Haem oxygenase 1 gene induction by glucose deprivation is mediated by reactive oxygen species via the mitochondrial electron-transport chain

Abstract

Glucose depletion results in cellular stress and reactive oxygen species (ROS) production, which evokes adaptive and protective responses. One such protective response is the induction of haem oxygenase 1 (HO-1), which catalyses the rate-limiting step in haem degradation, liberating iron, CO and biliverdin. The present study evaluated the role of ROS and the mitochondrial electron-transport chain in the induction of HO-1 by glucose deprivation in HepG2 hepatoma cells.

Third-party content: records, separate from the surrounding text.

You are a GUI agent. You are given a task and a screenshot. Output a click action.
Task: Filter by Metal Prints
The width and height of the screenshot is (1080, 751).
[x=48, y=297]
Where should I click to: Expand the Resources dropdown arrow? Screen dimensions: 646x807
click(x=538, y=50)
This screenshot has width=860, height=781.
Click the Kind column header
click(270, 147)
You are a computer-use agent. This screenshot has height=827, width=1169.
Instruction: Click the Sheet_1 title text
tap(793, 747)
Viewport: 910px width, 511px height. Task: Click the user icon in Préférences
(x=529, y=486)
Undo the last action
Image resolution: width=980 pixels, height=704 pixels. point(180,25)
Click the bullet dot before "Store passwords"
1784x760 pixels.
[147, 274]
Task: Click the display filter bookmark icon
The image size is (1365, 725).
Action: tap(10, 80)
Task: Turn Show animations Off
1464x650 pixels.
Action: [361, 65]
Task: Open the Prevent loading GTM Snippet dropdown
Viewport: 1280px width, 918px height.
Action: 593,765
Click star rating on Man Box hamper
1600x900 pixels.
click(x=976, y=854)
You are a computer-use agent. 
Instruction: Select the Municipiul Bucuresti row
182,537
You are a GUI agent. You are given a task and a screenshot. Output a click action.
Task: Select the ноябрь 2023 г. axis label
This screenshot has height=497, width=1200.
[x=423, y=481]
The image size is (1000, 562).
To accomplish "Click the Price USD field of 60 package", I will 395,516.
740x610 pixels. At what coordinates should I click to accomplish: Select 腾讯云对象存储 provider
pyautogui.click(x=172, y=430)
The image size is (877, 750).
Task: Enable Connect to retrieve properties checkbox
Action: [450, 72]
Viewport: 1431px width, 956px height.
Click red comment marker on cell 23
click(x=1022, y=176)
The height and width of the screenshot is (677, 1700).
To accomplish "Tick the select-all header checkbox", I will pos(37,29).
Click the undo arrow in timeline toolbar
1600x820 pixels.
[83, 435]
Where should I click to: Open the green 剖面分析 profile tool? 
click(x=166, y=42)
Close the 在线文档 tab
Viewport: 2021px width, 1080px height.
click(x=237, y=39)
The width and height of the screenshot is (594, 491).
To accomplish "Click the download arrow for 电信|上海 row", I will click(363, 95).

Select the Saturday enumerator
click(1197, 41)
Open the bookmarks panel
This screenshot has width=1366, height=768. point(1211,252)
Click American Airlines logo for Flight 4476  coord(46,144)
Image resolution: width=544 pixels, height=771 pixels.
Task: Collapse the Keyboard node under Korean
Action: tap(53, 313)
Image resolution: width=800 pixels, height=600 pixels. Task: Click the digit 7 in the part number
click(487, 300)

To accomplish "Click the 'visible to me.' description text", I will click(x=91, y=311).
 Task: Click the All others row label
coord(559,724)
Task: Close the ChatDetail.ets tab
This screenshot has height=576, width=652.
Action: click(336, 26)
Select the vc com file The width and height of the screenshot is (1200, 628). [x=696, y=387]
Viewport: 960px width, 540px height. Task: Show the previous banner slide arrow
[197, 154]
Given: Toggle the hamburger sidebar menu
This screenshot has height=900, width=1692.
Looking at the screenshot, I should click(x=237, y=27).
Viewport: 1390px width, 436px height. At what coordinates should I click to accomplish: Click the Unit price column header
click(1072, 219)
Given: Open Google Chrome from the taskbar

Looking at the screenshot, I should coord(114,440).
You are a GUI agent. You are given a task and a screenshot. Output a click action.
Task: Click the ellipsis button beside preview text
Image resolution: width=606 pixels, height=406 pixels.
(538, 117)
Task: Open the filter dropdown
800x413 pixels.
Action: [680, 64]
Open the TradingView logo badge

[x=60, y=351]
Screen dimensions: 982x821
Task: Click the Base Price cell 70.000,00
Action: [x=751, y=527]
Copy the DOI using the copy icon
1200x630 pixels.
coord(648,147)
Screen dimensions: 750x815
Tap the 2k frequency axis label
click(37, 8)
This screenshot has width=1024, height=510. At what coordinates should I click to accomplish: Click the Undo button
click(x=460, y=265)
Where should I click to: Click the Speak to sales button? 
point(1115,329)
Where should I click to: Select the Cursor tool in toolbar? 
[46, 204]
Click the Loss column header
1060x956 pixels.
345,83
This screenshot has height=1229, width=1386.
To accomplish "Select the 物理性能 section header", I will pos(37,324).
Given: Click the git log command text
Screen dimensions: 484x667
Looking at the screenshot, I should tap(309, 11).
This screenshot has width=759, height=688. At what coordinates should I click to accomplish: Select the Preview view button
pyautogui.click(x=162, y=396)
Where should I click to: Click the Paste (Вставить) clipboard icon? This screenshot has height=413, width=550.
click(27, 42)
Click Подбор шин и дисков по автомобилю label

Either N-acetylcysteine, an antioxidant, or deferoxamine, an iron chelator, resulted in a dose-dependent inhibition of HO-1 mRNA and protein induction during glucose deprivation, suggesting a redox- and iron-dependent mechanism. Inhibitors of electron-transport chain complex III, antimycin A and myxothiazol, the ATP synthase inhibitor oligomycin and ATP depletion with 2-deoxyglucose or glucosamine also blocked HO-1 induction. To address the involvement of ROS further, specifically H(2)O(2), we showed that overexpression of catalase completely blocked HO-1 activation by glucose deprivation. In contrast, inhibition of nuclear factor kappa B, mitogen-activated protein kinase (MAPK), protein kinase A, protein kinase C, phosphoinositide 3-kinase, cyclo-oxygenase or cytosolic phospholipase A(2), did not prevent HO-1 induction. These results demonstrate that activation of the HO-1 gene by glucose deprivation is mediated by a 'glucose metabolic response' pathway via generation of ROS and that the pathway requires a functional electron-transport chain.